Techniques applied by others to form optical waveguides were considered in the plan to reduce the loss in the thick SiO.sub.2 waveguides. Facilities employed such techniques as sputtering and evaporation coating equipment, high temperature diffusion furnaces and ion implantation to 500 kV. Materials employed as surface treatment components included phosphorous, boron, 7059 glass, lead oxide, copper oxide, alumina, and titanium oxide. The implanter was used to dope the SiO.sub.2 with boron and phosphorous, and the other materials were used as diffusant sources in thin film layers on the thermal oxide film.
Efforts pursued by the described techniques have not achieved the desired ultra-low loss optical waveguide. Because of the imperfections of the Si substrate (crystalline imperfections, dislocations, etc., which will propagate when the temperature is high and the stresses due to different oxide thickness on the polished front versus the unpolished, fine ground, reverse side of the wafer), and because of the difficulty in handling the oxidized wafers and, in particular, this difficulty which relates to the fragile nature of the SiO.sub.2 surface, an improved method is desired for producing more perfect gratings in a waveguide requiring low scattering losses. This desired method is enhanced by failure of two techniques pursued wherein the grating is required to be coupled to the waveguide mode either as spatial modulation of the waveguide upper or lower boundary, or as a film deposited upon the upper boundary. Although both techniques were pursued, with the primary effort being devoted to the corregated surface gratings, the thin film gratings of photoresist did not provide the low scattering grating required for a desired device.

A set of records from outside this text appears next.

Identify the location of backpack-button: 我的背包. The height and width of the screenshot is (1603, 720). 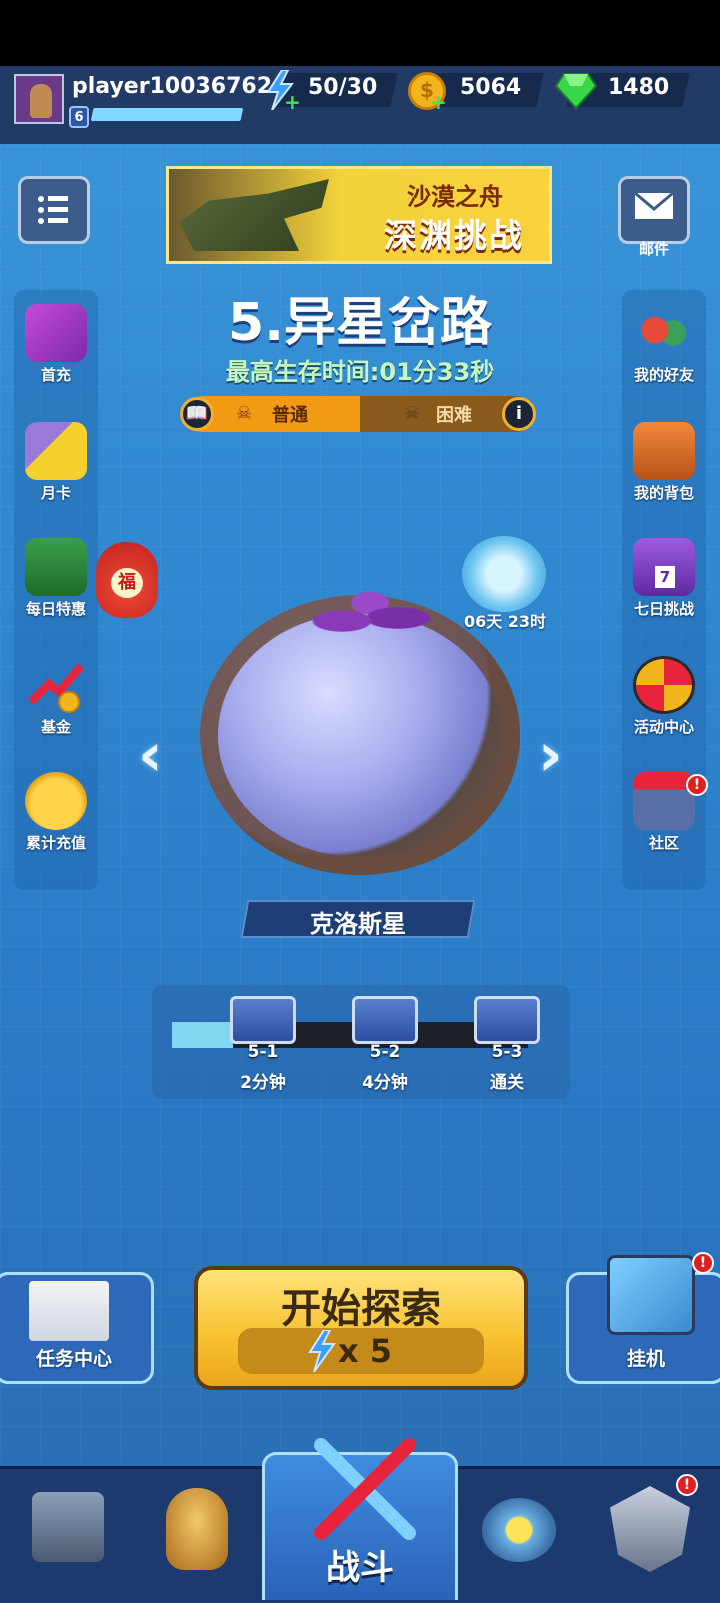
(664, 462).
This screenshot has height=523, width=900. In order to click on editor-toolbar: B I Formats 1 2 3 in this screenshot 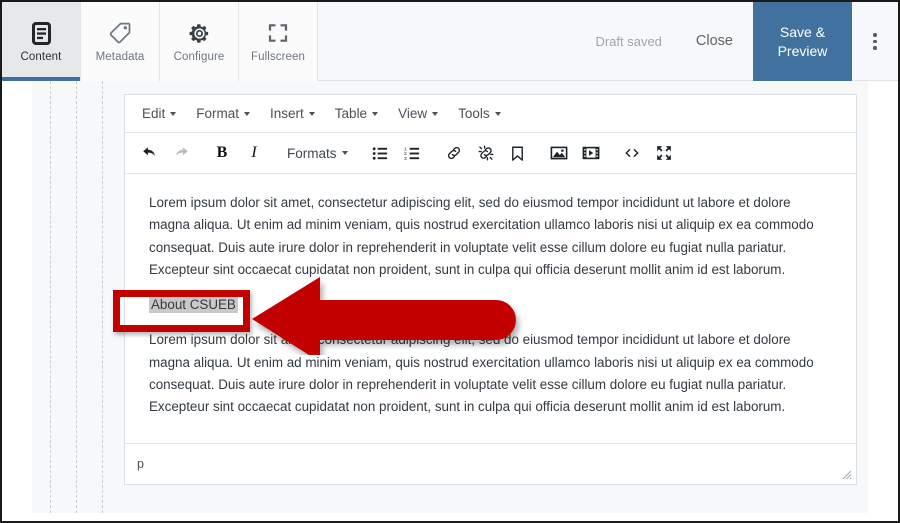, I will do `click(490, 154)`.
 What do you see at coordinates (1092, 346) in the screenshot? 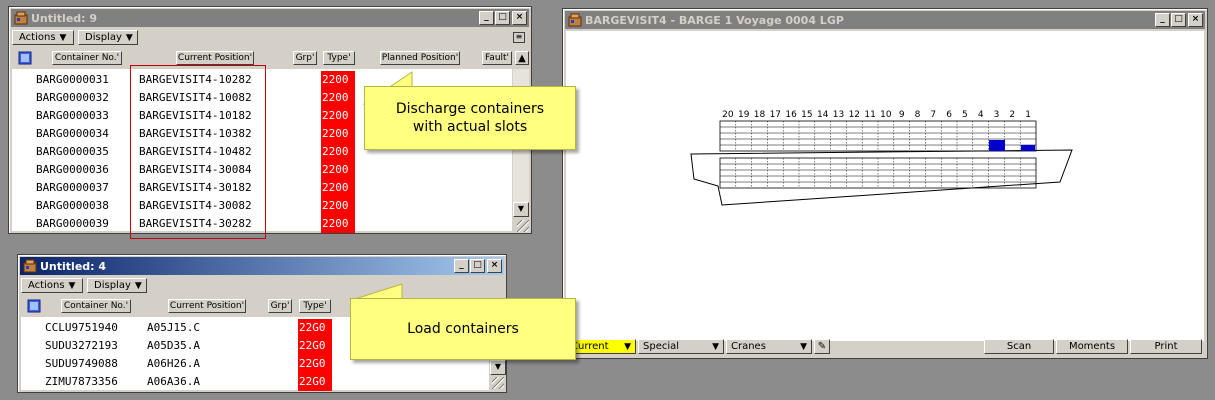
I see `moments-button: Moments` at bounding box center [1092, 346].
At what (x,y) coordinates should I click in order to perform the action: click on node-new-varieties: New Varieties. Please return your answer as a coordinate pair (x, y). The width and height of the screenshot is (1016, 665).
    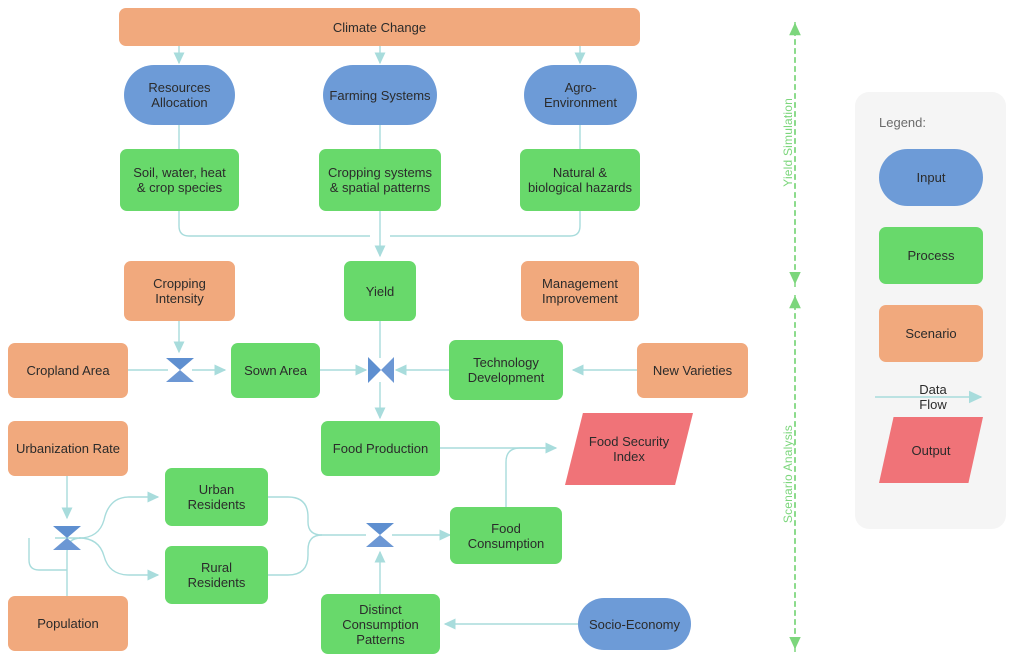
    Looking at the image, I should click on (692, 370).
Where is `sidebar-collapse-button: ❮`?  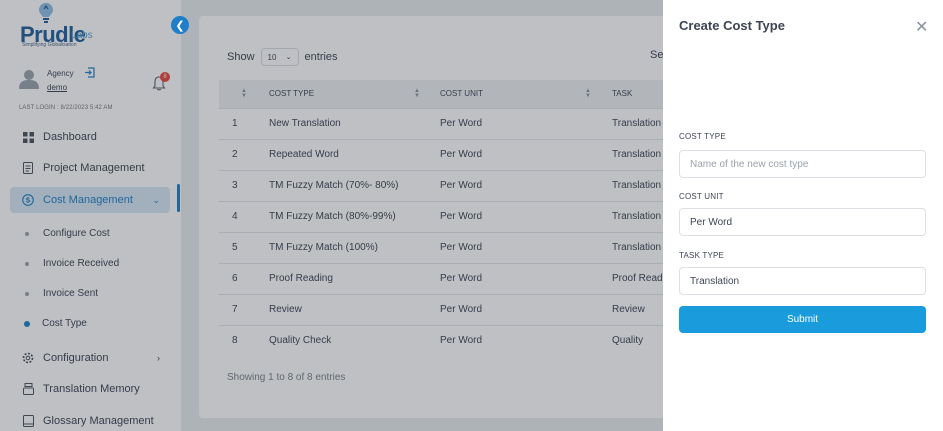 sidebar-collapse-button: ❮ is located at coordinates (180, 25).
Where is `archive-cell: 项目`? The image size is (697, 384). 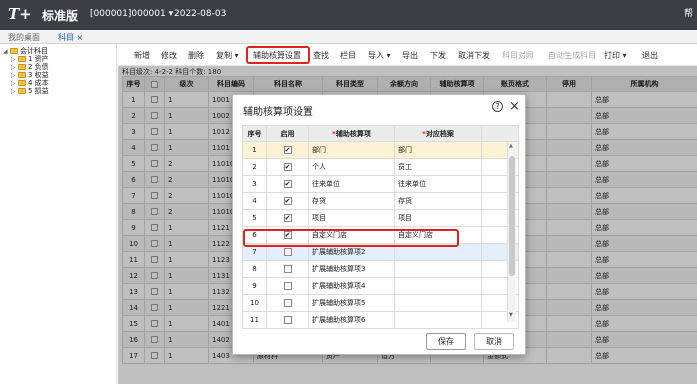
archive-cell: 项目 is located at coordinates (438, 218).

Gratings established in SiO.sub.2 waveguide by ion milled technique with a step height of the grating of about 1000 .ANG. proved to be unsuitable for efficient beam reflection due to the nature of the edge of the strip. The roughness of the edge caused intense scattering of the guided wave beam out of the waveguide. Some mode coupling is expected due to the thickness step, but the roughness of several microns is far too coarse for low loss devices.
Therefore, an object of this invention is to provide a method of growing a waveguide of SiO.sub.2 wherein the SiO.sub.2 is produced as a replica of an original Si surface.
A further object of this invention is to produce an integrated optical grating device by a method wherein a grating pattern is first holographically produced on an original highly polished, Si surface, the Si surface pattern is milled away by reactive ion etching, chemical etching, or ion beam milling, and a SiO.sub.2 formation process is completed to grow a 4-8 .mu.m oxide layer which produces the grating replicated in SiO.sub.2.